Step-by-Step Process for Handling RSUs in Ontario

As an estate trustee in Ontario, your primary duty is to gather the deceased’s assets and settle their debts. Dealing with RSUs requires coordination between the employer, the brokerage holding the shares, and the Superior Court of Justice. ⚠️

Step 1: Locate the Grant Agreement and Plan Documents

The very first step is to find the official RSU Grant Agreement. This document outlines exactly what happens upon the employee’s death. Some plans offer “accelerated vesting,” meaning all unvested shares immediately become the property of the estate. 📑

Step 2: Notify the Employer and Brokerage

You must formally notify the employer’s HR department and the brokerage managing the stock plan. You will need to provide a notarized copy of the death certificate and a copy of the will. 📧

Step 3: Apply for a Certificate of Appointment (Probate)

Most corporate brokerages will not release the value of vested RSUs to the estate without a probate certificate. You must file an application at the local Superior Court of Justice to obtain the official legal authority to transfer the shares. 📝

Step 4: Settle the Tax Obligations with the CRA

In Canada, RSUs are generally taxed as employment income, not capital gains, when they vest. If shares vest upon death, their market value must be included on the deceased’s final tax return (the Terminal Return), which can result in a hefty tax bill. 💲

How Much Does it Cost to Process RSUs?

Administering an estate with complex corporate shares involves several fees. It is important to account for these costs before distributing funds to the beneficiaries. 💰

Type of ExpenseEstimated Cost (CAD)
Estate Administration Tax (Probate Fee)Roughly $15 per $1,000 of estate value over $50,000 in Ontario. RSUs are included in this calculation.
Accounting Fees (Terminal Return)$1,000 – $3,500 depending on the complexity of the final tax return.
Lawyer Fees (Probate Application)$2,500 – $5,000+ for drafting and filing the court documents.

How Long Does the Process Take?

Resolving RSU payouts is rarely a fast process.
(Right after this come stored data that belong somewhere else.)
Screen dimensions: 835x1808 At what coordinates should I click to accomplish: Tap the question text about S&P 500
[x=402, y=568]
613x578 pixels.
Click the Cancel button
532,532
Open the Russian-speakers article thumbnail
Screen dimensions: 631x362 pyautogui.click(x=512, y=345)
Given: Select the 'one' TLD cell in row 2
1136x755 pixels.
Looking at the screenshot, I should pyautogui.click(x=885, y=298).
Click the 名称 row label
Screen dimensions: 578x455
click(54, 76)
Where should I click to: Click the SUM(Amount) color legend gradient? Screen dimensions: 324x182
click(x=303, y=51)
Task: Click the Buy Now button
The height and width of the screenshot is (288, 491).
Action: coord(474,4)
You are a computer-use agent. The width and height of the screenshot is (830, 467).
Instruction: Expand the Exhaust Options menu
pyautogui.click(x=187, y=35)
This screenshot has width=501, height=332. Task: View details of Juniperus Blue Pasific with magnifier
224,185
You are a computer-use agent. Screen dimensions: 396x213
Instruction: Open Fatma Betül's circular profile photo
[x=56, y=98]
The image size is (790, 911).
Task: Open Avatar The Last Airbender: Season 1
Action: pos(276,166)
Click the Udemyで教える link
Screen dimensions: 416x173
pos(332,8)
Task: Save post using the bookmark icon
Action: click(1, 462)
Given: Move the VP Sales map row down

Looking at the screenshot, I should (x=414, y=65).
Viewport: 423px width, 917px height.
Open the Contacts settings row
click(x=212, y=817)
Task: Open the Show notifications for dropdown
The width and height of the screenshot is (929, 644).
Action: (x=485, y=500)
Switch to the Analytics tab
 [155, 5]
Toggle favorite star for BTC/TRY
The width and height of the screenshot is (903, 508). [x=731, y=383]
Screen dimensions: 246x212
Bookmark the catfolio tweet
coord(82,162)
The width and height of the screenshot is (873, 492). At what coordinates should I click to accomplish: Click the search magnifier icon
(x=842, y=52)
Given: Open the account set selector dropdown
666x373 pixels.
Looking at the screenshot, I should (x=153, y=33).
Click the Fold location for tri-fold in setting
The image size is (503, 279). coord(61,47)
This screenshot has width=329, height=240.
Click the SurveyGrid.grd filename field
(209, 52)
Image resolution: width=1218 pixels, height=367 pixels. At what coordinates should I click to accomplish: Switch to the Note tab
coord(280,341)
Gathering the documents from the employer and getting the brokerage to freeze the account usually takes 3 to 6 weeks. ⌛

However, obtaining the probate certificate from the Ontario courts can take anywhere from 3 to 8 months. The final distribution to beneficiaries cannot safely happen until the CRA issues a Clearance Certificate, which can add another 6 to 12 months to the total timeline. 📅

Frequently Asked Questions (FAQ)

What happens if the RSU agreement says shares are forfeited upon death?

If the strict language of the contract dictates that all unvested RSUs are cancelled upon death, the estate unfortunately loses that value. Only the shares that vested prior to the date of death will be paid out.

Can the beneficiaries just inherit the shares directly?

Typically, no. The employer’s brokerage will usually liquidate the RSUs (sell them for cash) or transfer the vested shares into a designated Estate Account. From there, the executor can distribute the cash or transfer shares according to the will.

Are RSUs subject to Ontario probate tax?

Yes. The total value of any RSUs that vested before or upon death must be included in the estate’s overall valuation when calculating the Estate Administration Tax in Ontario.

Do I need an accountant to handle this?

It is highly recommended. Because RSUs trigger massive income inclusions on the CRA Terminal Return, a professional accountant is crucial to ensure the estate does not underpay taxes, which could make the executor personally liable.